> **Description of the task**
What do the lines say, reproduced word for word, from the first of the entries below through the line bearing "[CONSTELLATION] (581, 1952)"?

┌─ Records for the task

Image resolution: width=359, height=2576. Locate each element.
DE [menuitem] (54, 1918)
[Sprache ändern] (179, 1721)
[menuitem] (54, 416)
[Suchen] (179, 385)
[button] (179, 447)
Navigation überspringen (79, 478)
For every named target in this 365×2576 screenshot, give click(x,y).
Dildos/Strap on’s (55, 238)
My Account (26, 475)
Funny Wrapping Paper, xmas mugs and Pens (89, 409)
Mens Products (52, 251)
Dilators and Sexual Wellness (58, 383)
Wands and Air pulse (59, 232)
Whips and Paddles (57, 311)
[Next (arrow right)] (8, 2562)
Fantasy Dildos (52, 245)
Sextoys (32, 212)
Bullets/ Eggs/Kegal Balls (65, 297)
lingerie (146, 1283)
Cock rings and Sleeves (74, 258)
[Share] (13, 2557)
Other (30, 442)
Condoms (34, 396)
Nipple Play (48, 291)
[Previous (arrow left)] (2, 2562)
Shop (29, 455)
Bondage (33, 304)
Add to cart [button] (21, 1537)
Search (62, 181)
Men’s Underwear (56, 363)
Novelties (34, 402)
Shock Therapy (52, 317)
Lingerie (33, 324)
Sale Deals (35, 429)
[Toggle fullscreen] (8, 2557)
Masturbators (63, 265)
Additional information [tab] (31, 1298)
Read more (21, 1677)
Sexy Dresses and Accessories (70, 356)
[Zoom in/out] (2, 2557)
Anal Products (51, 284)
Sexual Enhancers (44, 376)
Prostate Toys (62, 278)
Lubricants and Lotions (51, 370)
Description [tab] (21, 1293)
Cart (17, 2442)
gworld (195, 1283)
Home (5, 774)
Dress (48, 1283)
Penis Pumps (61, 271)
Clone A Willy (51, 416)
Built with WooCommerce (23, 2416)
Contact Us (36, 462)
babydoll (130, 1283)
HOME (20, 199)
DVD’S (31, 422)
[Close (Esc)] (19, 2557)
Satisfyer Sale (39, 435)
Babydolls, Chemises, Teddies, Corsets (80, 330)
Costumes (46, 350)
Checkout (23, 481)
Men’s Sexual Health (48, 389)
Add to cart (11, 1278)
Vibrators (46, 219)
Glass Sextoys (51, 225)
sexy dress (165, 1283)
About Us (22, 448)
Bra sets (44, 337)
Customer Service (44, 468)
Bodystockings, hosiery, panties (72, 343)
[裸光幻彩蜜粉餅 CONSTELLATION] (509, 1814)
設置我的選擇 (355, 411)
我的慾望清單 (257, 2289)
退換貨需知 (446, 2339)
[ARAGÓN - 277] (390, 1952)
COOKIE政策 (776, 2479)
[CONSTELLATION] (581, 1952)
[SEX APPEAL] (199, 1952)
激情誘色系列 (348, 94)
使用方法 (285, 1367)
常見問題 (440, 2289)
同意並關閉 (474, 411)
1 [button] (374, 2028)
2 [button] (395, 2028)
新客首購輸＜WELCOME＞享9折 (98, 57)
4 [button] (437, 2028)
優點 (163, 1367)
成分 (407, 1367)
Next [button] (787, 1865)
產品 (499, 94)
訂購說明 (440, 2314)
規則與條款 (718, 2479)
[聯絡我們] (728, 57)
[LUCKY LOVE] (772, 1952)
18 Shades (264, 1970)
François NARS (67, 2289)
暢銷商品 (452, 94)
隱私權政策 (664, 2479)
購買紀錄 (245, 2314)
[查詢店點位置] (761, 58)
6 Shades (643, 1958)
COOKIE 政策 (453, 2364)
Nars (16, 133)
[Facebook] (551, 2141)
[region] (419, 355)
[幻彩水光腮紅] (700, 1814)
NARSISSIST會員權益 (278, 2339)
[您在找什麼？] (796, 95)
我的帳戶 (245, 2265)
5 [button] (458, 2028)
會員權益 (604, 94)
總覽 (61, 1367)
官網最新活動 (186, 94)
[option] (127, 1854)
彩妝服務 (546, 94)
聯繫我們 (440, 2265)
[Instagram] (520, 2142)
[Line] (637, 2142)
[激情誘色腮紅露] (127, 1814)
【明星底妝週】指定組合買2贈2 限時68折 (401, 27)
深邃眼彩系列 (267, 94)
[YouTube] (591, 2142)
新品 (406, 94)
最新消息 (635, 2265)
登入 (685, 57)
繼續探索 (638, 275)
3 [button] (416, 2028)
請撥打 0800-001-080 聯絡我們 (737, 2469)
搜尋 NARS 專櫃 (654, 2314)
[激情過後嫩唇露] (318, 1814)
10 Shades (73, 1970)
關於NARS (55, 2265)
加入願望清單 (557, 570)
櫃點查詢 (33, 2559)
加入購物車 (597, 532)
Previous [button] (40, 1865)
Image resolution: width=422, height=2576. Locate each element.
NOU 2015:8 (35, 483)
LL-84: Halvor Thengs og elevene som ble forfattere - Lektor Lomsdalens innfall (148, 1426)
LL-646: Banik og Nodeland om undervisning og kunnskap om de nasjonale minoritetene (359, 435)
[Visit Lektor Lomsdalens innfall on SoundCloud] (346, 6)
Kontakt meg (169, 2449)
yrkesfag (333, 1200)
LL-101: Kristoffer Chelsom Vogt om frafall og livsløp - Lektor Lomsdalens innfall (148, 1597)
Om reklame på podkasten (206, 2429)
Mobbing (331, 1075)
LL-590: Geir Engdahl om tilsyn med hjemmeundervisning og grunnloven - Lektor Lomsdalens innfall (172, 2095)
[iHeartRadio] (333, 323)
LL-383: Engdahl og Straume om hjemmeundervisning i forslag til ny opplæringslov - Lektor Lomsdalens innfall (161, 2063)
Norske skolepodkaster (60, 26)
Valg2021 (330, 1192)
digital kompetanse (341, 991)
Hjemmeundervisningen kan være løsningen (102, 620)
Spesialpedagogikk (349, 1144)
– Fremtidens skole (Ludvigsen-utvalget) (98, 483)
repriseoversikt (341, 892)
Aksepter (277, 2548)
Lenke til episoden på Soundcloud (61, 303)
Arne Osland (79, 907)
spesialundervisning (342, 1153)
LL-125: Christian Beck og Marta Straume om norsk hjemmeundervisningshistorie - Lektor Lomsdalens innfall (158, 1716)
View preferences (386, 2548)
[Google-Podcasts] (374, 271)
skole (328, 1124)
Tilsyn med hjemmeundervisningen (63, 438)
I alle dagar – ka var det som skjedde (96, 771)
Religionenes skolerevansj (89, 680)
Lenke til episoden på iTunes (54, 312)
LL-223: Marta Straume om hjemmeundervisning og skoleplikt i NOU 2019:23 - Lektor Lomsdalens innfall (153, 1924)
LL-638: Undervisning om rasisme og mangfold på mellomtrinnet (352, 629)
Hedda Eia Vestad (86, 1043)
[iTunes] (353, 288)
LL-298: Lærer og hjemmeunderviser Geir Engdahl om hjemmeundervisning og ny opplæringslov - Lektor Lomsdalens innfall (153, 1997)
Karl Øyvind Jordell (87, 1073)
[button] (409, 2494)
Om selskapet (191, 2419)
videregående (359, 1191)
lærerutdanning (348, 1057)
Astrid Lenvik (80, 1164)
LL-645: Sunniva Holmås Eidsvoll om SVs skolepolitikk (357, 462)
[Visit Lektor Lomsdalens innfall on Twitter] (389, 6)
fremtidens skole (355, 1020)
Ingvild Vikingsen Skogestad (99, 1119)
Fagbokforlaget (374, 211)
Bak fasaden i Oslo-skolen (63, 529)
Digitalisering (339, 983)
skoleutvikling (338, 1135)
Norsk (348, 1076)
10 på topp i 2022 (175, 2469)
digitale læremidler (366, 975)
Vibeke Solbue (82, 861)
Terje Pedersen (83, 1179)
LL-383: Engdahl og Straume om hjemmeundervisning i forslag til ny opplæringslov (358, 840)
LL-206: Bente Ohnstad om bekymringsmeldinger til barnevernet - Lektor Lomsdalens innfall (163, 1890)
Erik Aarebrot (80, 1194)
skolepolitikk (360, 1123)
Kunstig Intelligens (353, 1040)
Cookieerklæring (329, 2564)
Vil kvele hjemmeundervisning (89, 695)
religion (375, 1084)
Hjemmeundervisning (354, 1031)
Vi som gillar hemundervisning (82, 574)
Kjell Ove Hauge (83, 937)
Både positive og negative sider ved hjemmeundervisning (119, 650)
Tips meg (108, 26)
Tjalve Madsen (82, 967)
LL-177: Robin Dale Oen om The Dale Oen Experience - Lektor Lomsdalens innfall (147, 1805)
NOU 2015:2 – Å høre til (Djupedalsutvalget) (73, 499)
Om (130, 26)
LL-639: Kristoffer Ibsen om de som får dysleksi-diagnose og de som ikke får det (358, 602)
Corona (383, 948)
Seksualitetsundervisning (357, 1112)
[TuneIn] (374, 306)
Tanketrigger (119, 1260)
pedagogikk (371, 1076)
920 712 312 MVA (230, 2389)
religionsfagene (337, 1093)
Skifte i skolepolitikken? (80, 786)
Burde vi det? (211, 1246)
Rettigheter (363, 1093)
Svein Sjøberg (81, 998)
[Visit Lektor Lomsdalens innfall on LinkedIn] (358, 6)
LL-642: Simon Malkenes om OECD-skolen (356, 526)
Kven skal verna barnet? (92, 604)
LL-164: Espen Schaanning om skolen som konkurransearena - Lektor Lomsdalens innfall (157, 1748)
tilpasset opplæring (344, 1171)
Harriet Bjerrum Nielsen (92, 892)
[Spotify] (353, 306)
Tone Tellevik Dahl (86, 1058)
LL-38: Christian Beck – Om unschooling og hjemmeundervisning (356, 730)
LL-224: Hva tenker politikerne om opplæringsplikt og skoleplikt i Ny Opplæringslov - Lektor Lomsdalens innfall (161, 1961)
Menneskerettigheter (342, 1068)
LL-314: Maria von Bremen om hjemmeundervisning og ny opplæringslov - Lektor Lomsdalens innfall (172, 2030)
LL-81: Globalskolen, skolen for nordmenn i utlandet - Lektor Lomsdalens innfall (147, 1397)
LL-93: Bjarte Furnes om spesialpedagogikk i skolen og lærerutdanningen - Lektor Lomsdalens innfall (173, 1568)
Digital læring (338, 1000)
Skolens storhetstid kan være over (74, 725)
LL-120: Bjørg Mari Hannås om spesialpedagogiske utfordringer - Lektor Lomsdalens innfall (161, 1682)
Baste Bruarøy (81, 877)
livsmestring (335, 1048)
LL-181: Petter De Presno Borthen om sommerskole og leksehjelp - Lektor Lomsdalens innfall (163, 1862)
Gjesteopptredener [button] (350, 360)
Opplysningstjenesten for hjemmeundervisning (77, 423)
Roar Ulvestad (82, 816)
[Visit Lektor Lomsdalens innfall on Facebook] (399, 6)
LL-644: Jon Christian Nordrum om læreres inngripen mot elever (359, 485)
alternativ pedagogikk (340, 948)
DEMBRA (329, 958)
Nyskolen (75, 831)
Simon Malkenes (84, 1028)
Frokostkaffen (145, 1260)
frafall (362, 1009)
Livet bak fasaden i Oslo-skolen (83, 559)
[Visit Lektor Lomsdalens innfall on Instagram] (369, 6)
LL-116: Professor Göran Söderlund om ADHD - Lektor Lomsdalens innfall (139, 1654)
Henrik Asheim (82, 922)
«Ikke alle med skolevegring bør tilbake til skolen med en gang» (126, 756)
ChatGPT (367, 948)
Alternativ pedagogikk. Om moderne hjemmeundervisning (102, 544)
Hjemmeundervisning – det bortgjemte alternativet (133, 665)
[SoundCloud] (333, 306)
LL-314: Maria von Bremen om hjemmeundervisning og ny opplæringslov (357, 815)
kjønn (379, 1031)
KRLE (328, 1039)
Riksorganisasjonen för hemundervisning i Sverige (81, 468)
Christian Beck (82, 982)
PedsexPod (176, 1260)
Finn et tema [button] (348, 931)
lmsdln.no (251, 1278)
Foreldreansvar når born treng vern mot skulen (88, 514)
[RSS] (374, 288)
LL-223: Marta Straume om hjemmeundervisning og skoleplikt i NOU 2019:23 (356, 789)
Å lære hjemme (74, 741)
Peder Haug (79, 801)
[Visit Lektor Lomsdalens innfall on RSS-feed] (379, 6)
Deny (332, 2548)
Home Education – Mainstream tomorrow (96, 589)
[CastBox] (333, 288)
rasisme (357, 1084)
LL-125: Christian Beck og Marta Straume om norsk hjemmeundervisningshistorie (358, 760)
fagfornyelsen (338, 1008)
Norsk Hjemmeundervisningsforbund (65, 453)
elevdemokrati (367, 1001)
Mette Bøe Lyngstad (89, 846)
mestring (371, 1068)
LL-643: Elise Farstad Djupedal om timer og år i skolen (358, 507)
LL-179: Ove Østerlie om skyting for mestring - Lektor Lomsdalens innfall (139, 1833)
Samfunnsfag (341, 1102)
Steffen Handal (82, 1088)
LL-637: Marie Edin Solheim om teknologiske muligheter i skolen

└─

> **Expected answer**
Image resolution: width=359, height=2576. Locate each element.
DE [menuitem] (54, 1918)
[Sprache ändern] (179, 1721)
[menuitem] (54, 416)
[Suchen] (179, 385)
[button] (179, 447)
Navigation überspringen (79, 478)
For every named target in this 365×2576 screenshot, give click(x,y).
Dildos/Strap on’s (55, 238)
My Account (26, 475)
Funny Wrapping Paper, xmas mugs and Pens (89, 409)
Mens Products (52, 251)
Dilators and Sexual Wellness (58, 383)
Wands and Air pulse (59, 232)
Whips and Paddles (57, 311)
[Next (arrow right)] (8, 2562)
Fantasy Dildos (52, 245)
Sextoys (32, 212)
Bullets/ Eggs/Kegal Balls (65, 297)
lingerie (146, 1283)
Cock rings and Sleeves (74, 258)
[Share] (13, 2557)
Other (30, 442)
Condoms (34, 396)
Nipple Play (48, 291)
[Previous (arrow left)] (2, 2562)
Shop (29, 455)
Bondage (33, 304)
Add to cart [button] (21, 1537)
Search (62, 181)
Men’s Underwear (56, 363)
Novelties (34, 402)
Shock Therapy (52, 317)
Lingerie (33, 324)
Sale Deals (35, 429)
[Toggle fullscreen] (8, 2557)
Masturbators (63, 265)
Additional information [tab] (31, 1298)
Read more (21, 1677)
Sexy Dresses and Accessories (70, 356)
[Zoom in/out] (2, 2557)
Anal Products (51, 284)
Sexual Enhancers (44, 376)
Prostate Toys (62, 278)
Lubricants and Lotions (51, 370)
Description [tab] (21, 1293)
Cart (17, 2442)
gworld (195, 1283)
Home (5, 774)
Dress (48, 1283)
Penis Pumps (61, 271)
Clone A Willy (51, 416)
Built with WooCommerce (23, 2416)
Contact Us (36, 462)
babydoll (130, 1283)
HOME (20, 199)
DVD’S (31, 422)
[Close (Esc)] (19, 2557)
Satisfyer Sale (39, 435)
Babydolls, Chemises, Teddies, Corsets (80, 330)
Costumes (46, 350)
Checkout (23, 481)
Men’s Sexual Health (48, 389)
Add to cart (11, 1278)
Vibrators (46, 219)
Glass Sextoys (51, 225)
sexy dress (165, 1283)
About Us (22, 448)
Bra sets (44, 337)
Customer Service (44, 468)
Bodystockings, hosiery, panties (72, 343)
[裸光幻彩蜜粉餅 CONSTELLATION] (509, 1814)
設置我的選擇 (355, 411)
我的慾望清單 (257, 2289)
退換貨需知 (446, 2339)
[ARAGÓN - 277] (390, 1952)
COOKIE政策 (776, 2479)
[CONSTELLATION] (581, 1952)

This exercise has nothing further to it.